- Aim -
Please update the stretch from the line containing "Where should I click to: View" through the end of the rows, replacing "Profile info" with "Account details" and leaving everything else unchanged. Give back only those lines, without the pictures.

- Listing -

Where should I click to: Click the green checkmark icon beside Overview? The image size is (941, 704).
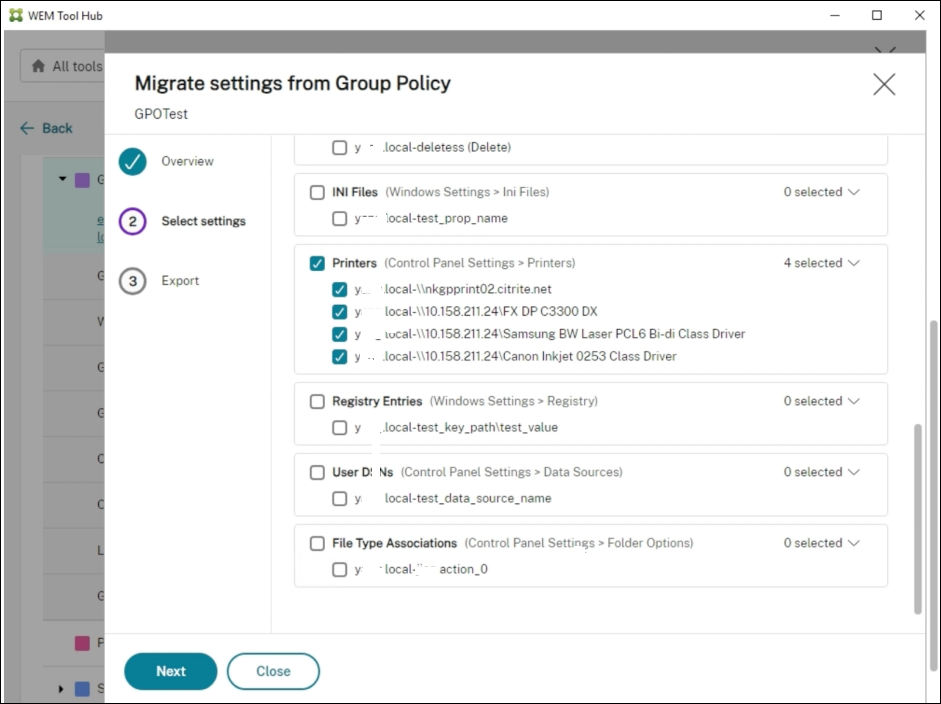coord(131,161)

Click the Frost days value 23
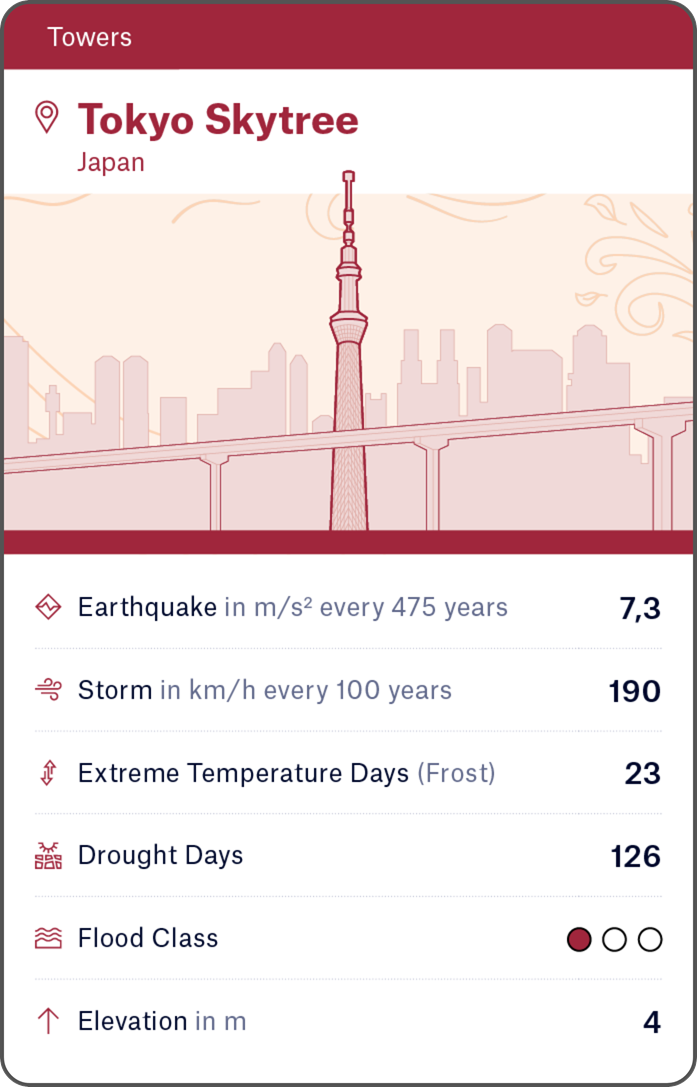(643, 774)

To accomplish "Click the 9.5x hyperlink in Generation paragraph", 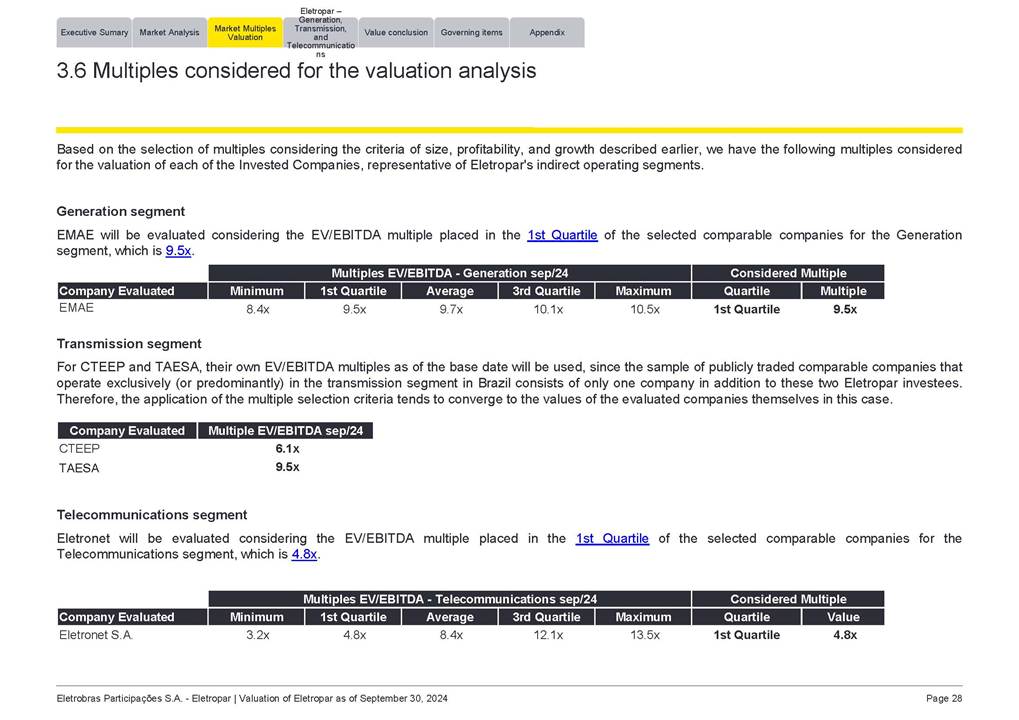I will [x=178, y=251].
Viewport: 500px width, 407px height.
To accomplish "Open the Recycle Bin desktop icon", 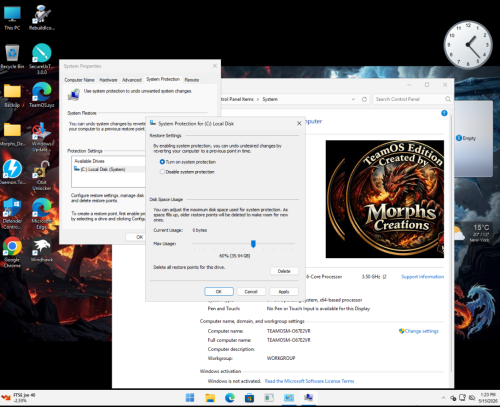I will [12, 56].
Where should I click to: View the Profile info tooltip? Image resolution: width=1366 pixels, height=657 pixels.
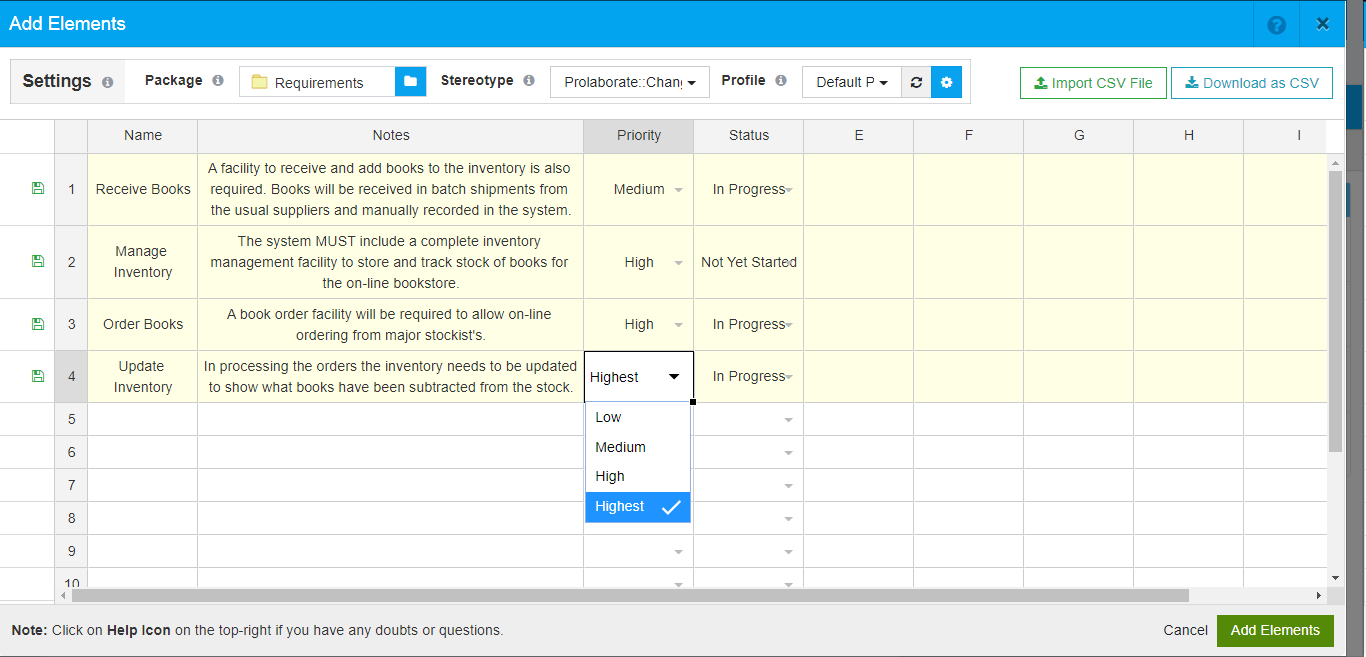[x=783, y=81]
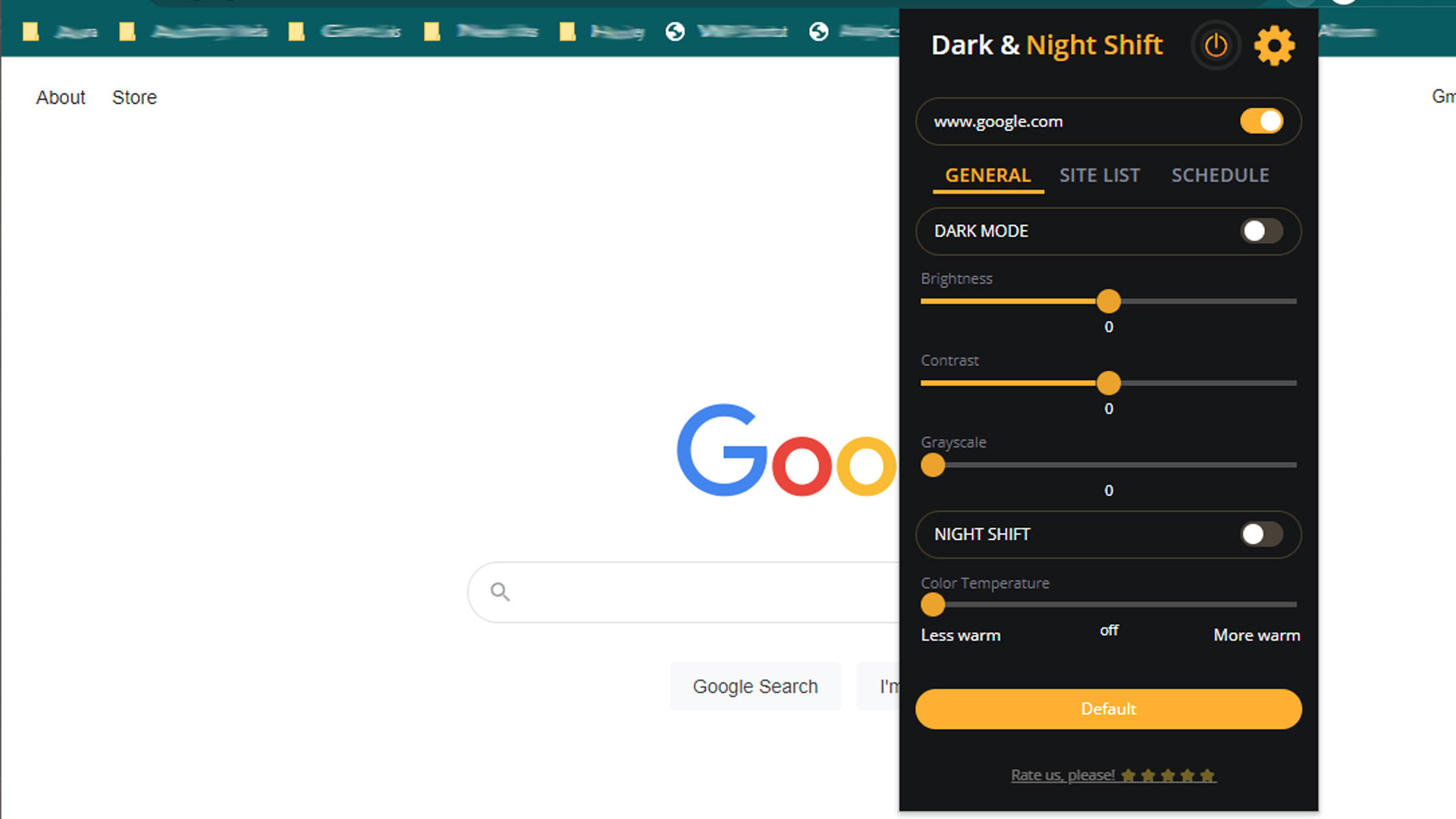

- Solution for this task -
Where should I click to: View the Account details tooltip? Image resolution: width=1366 pixels, height=657 pixels.
[x=783, y=81]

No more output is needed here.